┌─ EXTRACTED RECORDS

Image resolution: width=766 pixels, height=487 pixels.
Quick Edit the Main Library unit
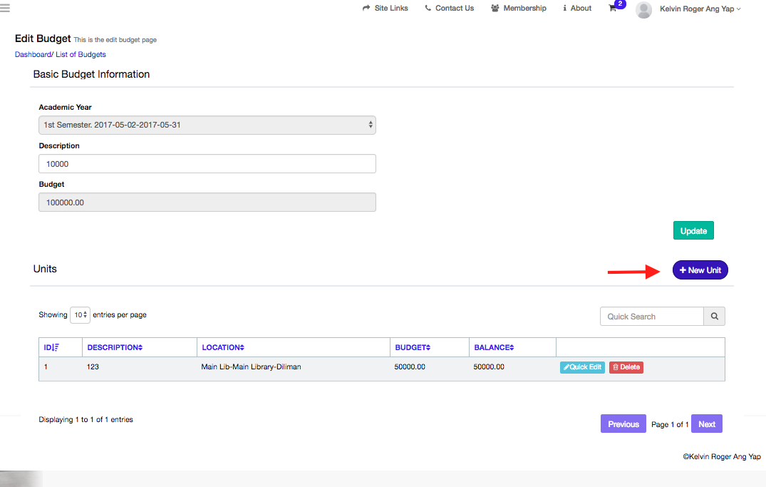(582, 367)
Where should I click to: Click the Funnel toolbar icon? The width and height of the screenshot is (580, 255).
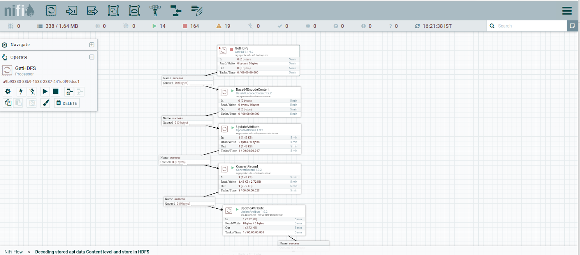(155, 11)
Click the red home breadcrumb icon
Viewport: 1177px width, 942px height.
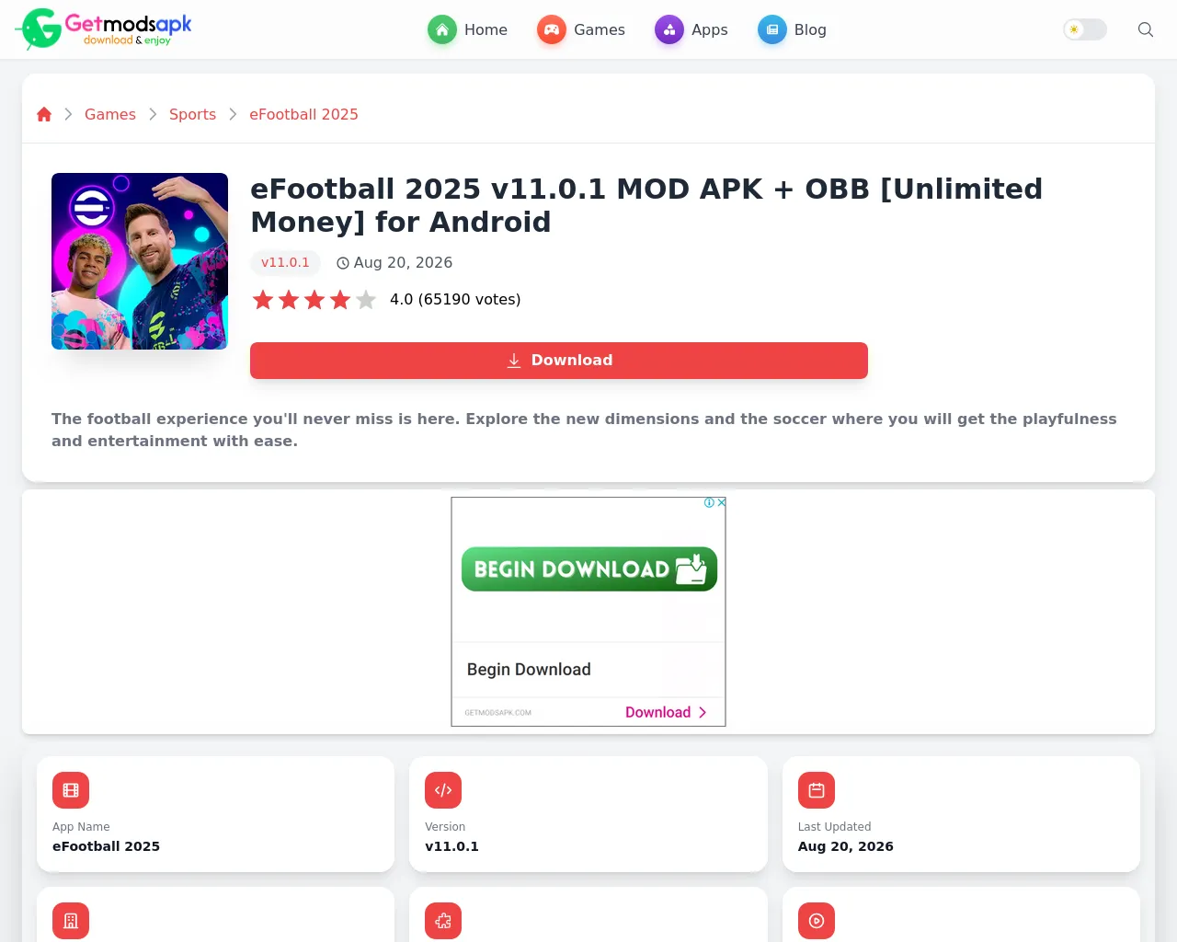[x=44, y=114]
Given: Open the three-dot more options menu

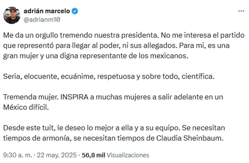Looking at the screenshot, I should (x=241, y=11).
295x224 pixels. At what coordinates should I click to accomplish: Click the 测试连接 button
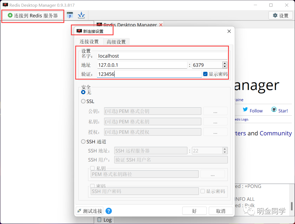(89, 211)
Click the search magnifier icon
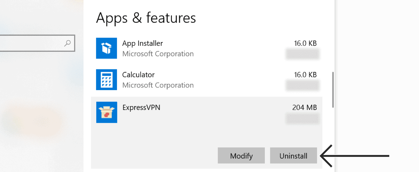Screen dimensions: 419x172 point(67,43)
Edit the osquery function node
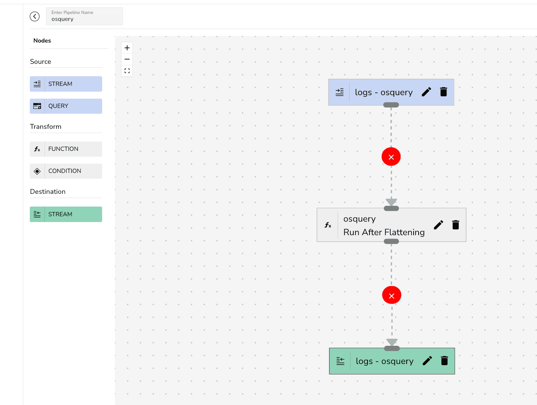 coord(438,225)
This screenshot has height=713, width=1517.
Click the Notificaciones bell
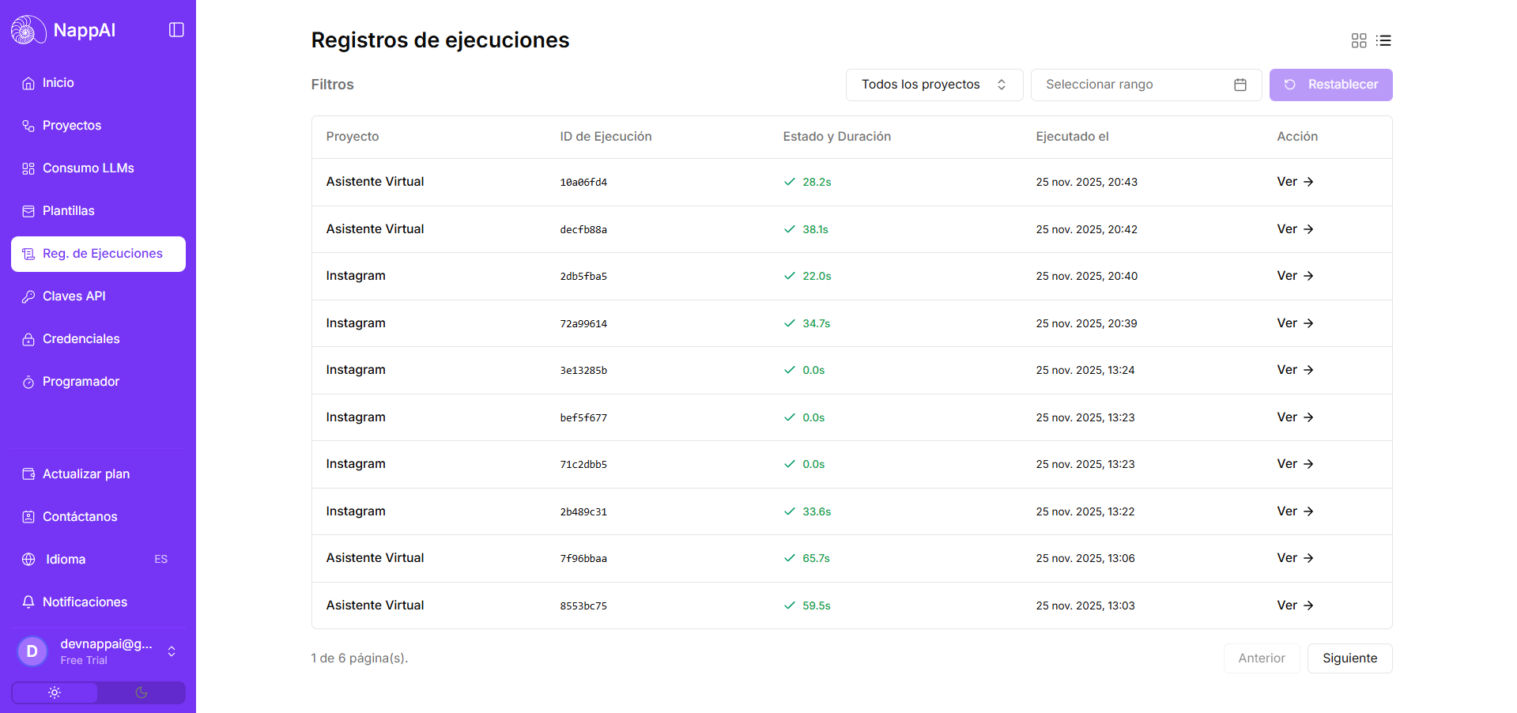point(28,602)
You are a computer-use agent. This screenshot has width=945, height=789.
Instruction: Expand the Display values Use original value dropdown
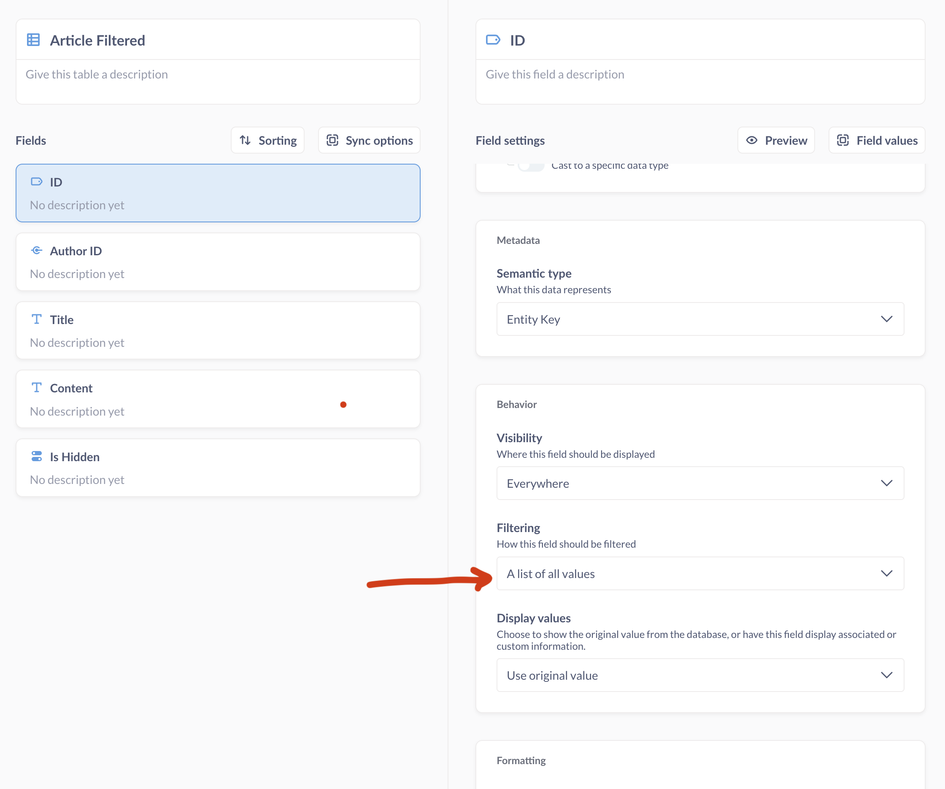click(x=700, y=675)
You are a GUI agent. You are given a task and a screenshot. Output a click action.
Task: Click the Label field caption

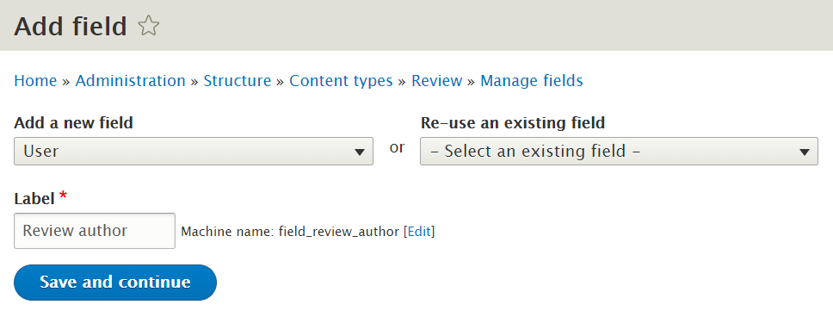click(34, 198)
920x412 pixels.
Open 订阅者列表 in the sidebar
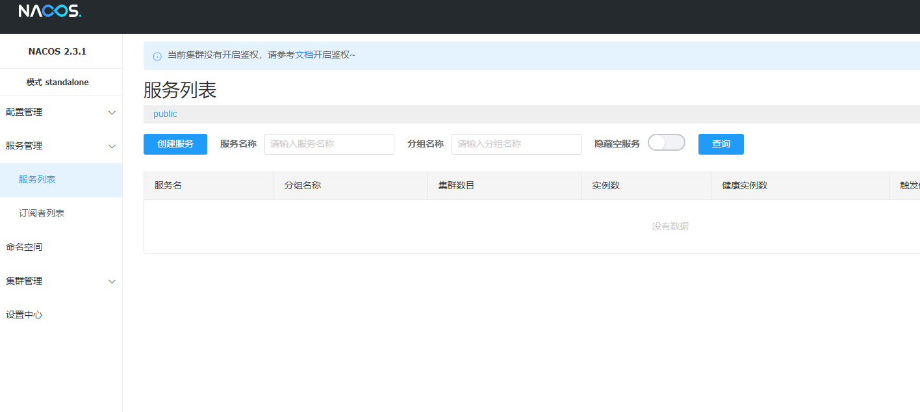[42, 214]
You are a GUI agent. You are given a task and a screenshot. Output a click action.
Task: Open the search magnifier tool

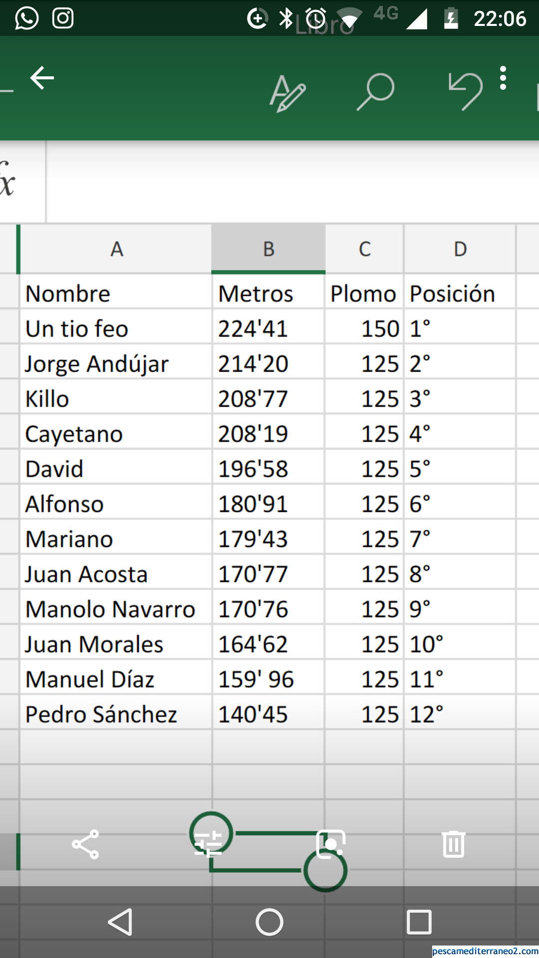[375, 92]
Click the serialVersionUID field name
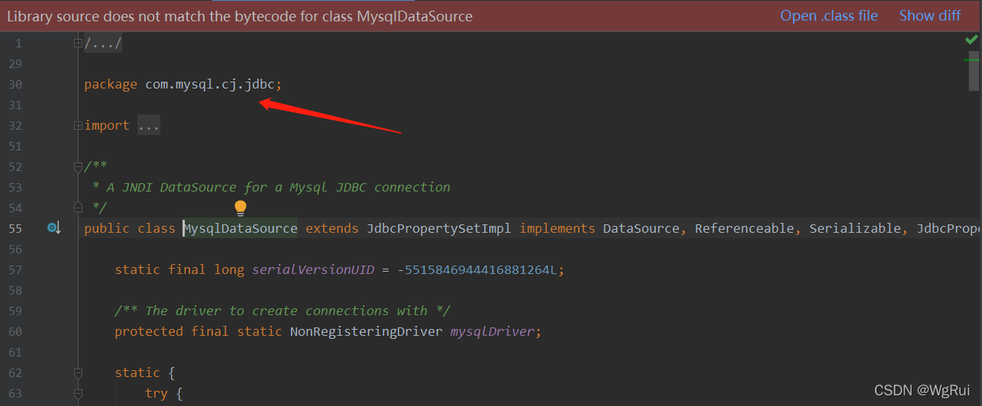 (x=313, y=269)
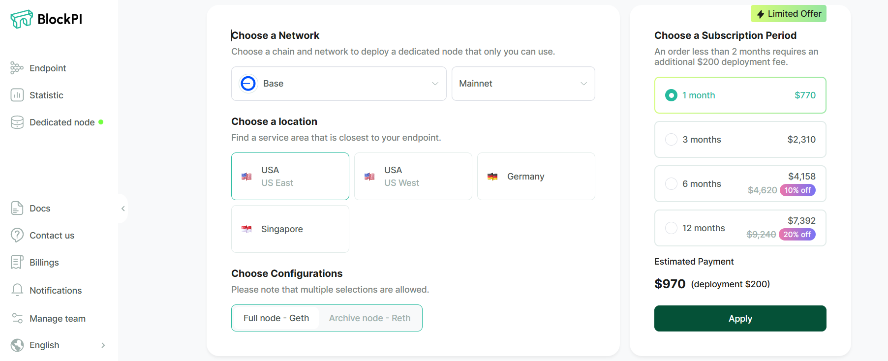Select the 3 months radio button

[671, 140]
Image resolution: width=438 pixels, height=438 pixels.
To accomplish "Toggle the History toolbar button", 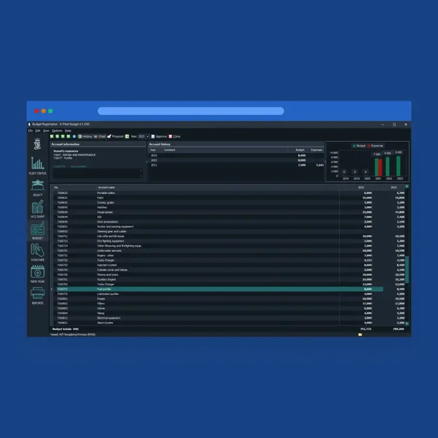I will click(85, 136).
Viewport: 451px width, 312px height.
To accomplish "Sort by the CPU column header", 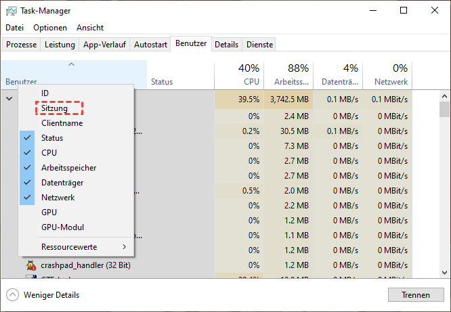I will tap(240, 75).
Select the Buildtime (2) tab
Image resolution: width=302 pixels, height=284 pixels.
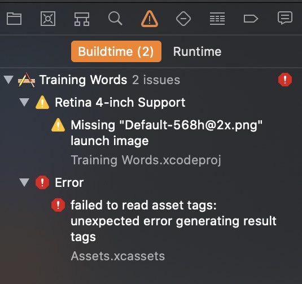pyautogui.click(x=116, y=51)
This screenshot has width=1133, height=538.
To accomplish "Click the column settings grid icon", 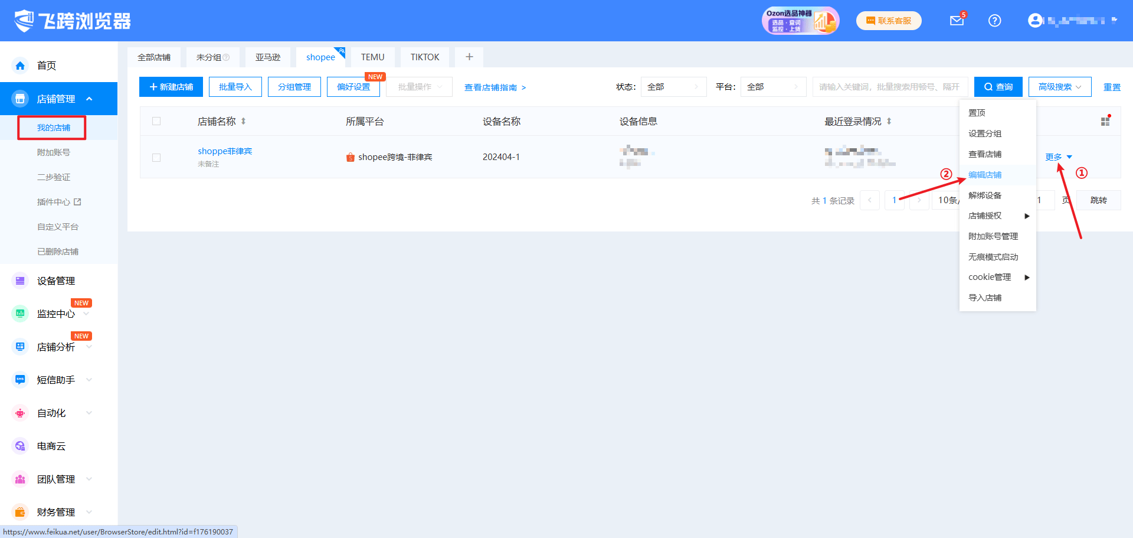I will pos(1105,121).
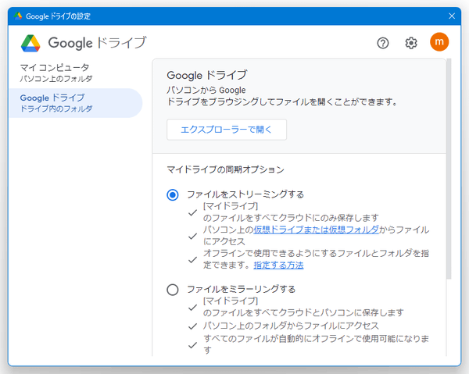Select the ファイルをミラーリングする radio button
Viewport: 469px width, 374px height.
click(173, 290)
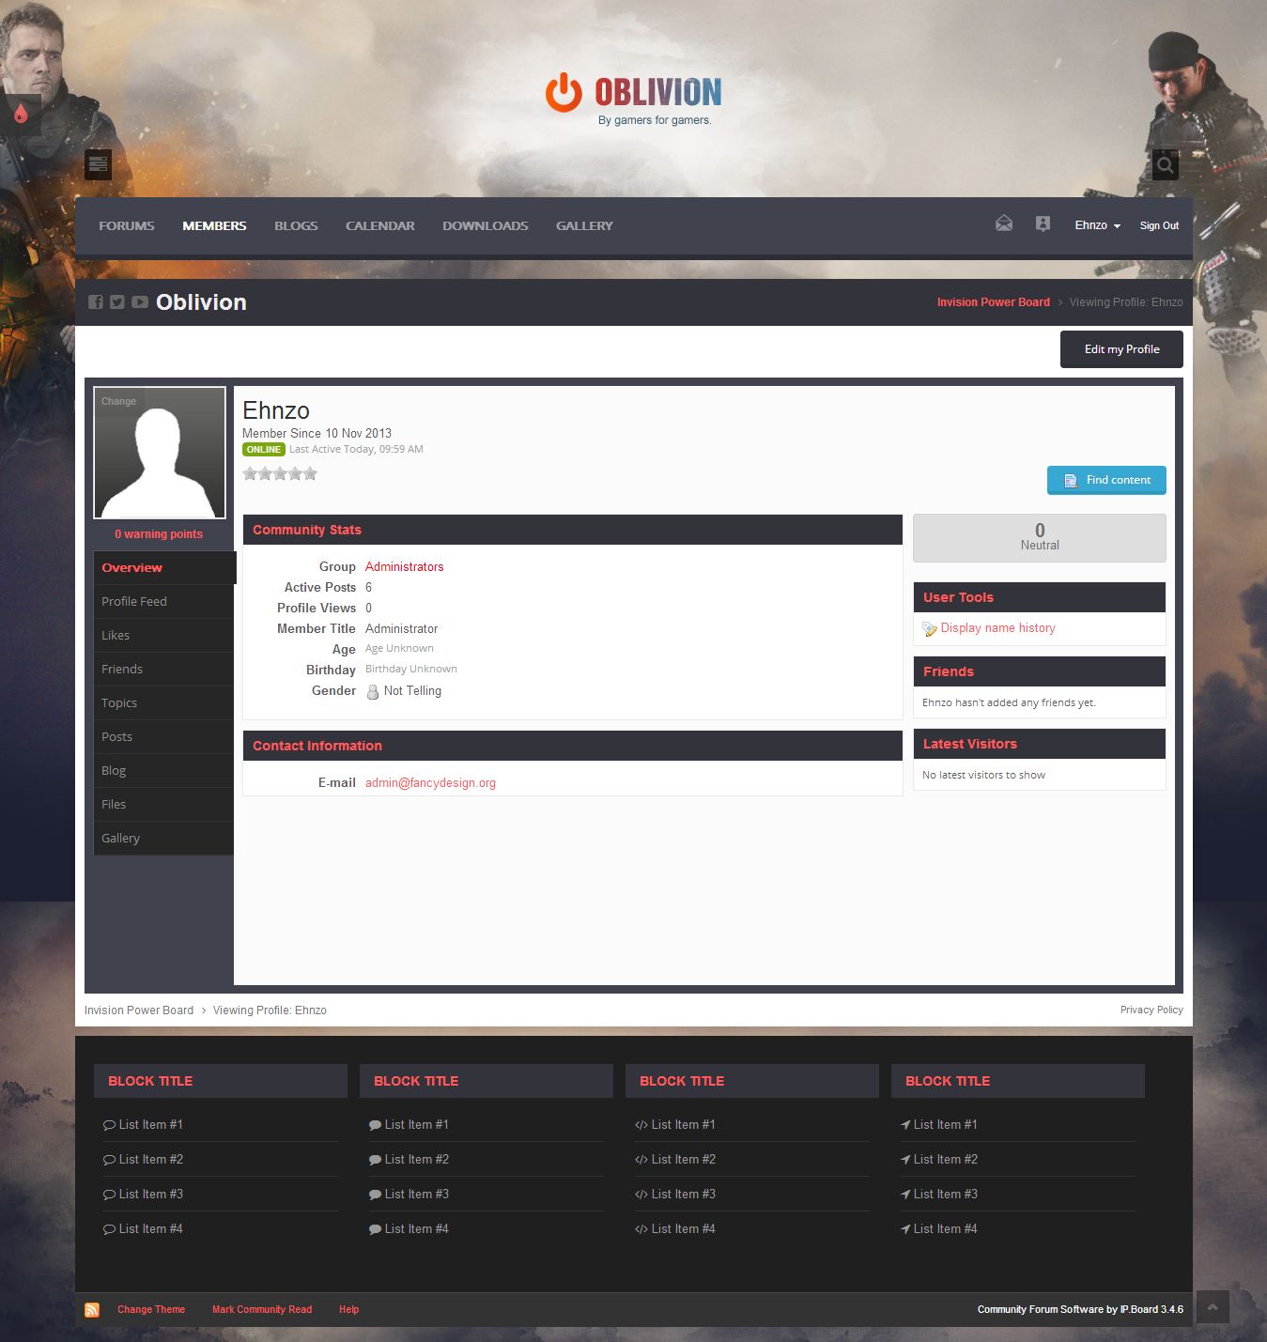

└─

WHAT IS REQUIRED: Report every line of the items above that contains the word "magnifier", matching case exactly.

EXERCISE RESULT:
Click the search magnifier icon
Task: Open the search magnifier tool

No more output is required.